Data Federation Overview¶
The OSG operates the StashCache data federation, which provides organizations with a method to distribute their data in a scalable manner to thousands of jobs without needing to pre-stage data at each site. The StashCache data federation is best suited for per-job data set sizes between 1 and 50 GB, with no more than 1 TB for a complete workflow.
Organizations export their data from an origin server, and the data is streamed to jobs from a set of cache servers distributed throughout the OSG and Internet2. Jobs can achieve lower latency and higher throughput for data transfer by using a nearby cache instead of accessing the origin directly.
The map below shows the location of the current caches in the StashCache federation:
The StashCache federation consists of three service types:
- Origin: Keeps the authoritative copy of an organization's data. Each origin is operated by the organization that wants to distribute its data within the StashCache federation.
- Cache: Transfers data to clients such as jobs or users. A set of caches are operated across the OSG for the benefit of nearby sites; in addition, each site may run its own cache in order to reduce the amount of data transferred over the WAN.
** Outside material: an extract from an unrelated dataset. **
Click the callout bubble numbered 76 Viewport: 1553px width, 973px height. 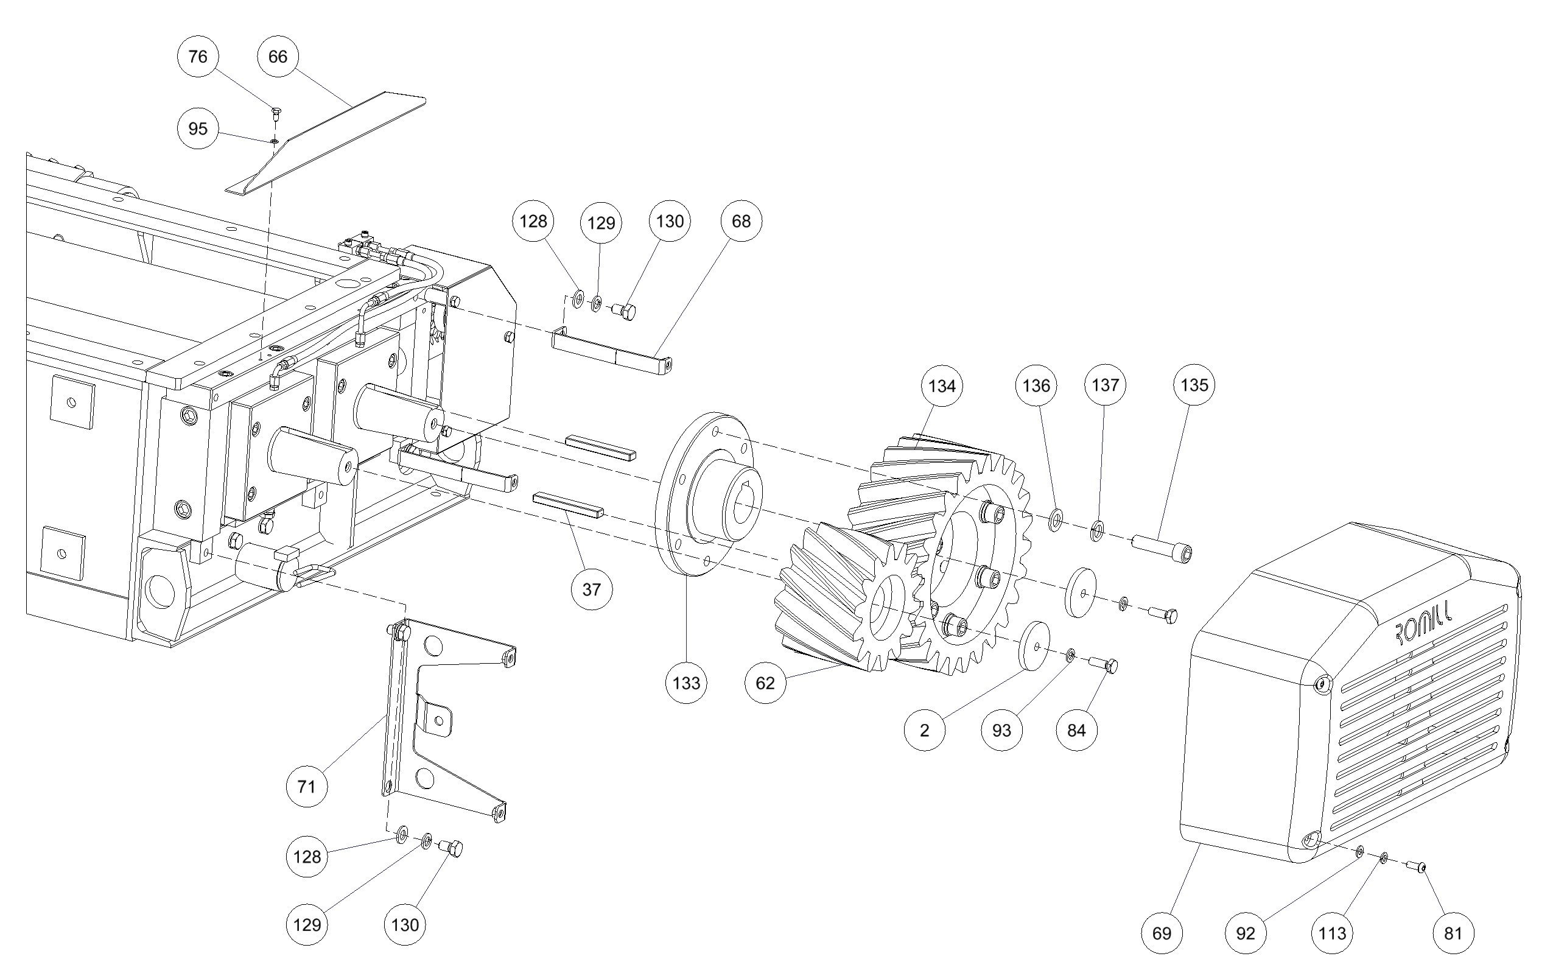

- Redirector: Tells a cache service which origin to download data from. The redirectors are run centrally by OSG Operations.
The structure of the federation is illustrated below:
A job will request data from a cache. The cache will serve the requested data from local disk if possible. Otherwise, it will query a redirector for the origin server that provides the data, download the data from that origin server, and then serve the data to the job. A copy of the data will be kept on the cache for use by future jobs.